━━━ DATA TO USE

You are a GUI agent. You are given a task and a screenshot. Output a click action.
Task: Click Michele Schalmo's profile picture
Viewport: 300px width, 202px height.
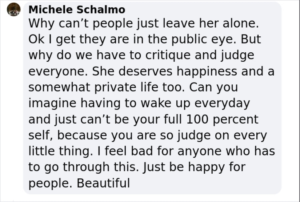pyautogui.click(x=14, y=9)
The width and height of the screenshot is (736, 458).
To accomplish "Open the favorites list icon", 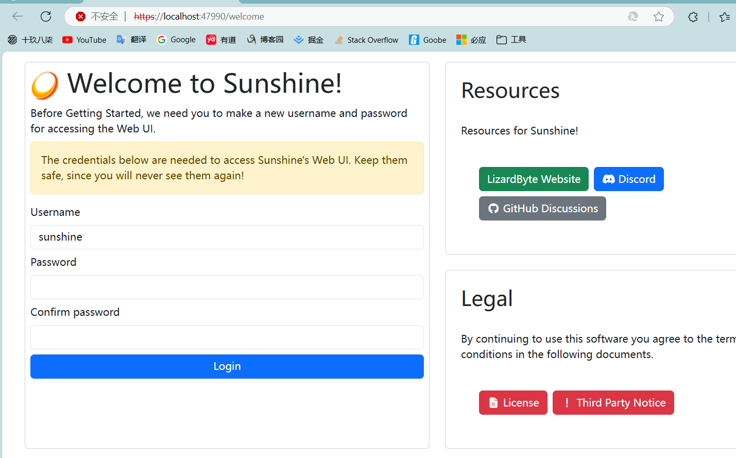I will pyautogui.click(x=725, y=16).
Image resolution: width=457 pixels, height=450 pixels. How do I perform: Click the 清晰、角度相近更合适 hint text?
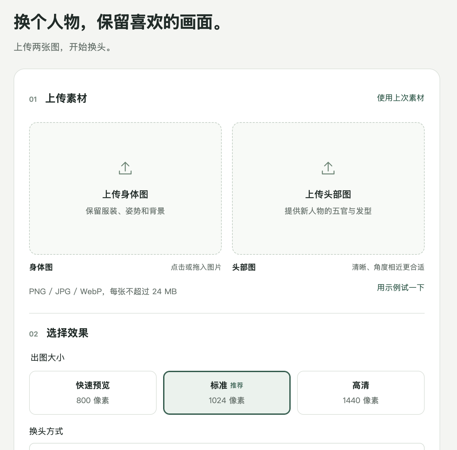click(388, 267)
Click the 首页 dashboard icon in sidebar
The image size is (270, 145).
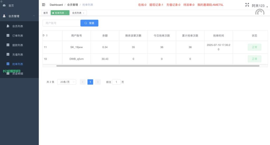tap(4, 6)
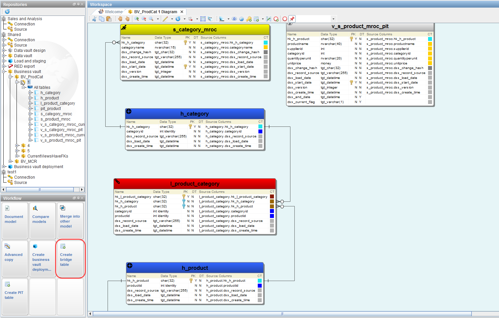
Task: Toggle the pushpin button in the toolbar
Action: (x=292, y=19)
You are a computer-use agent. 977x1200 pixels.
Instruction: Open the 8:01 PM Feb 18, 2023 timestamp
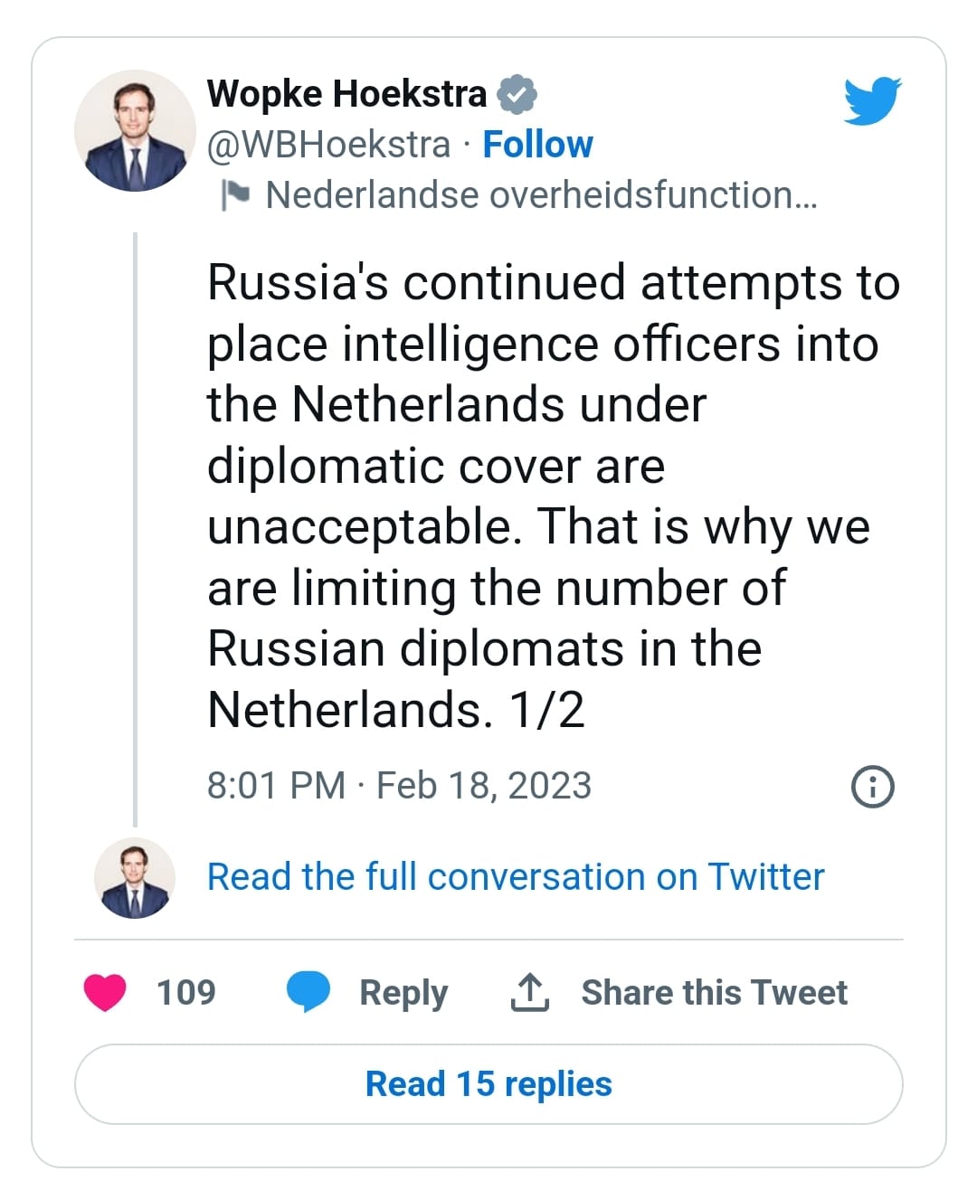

━━━━━━

EXERCISE REQUIREMENTS: Please retype the entries above word for word, but only from the line containing "The image size is (270, 145)." through the last line, and without the pictures.

WRITTEN SOLUTION:
The image size is (270, 145).
tap(4, 6)
Task: Toggle the pushpin button in the toolbar
Action: (x=292, y=19)
You are a computer-use agent. 977x1200 pixels.
Instruction: Open the 8:01 PM Feb 18, 2023 timestamp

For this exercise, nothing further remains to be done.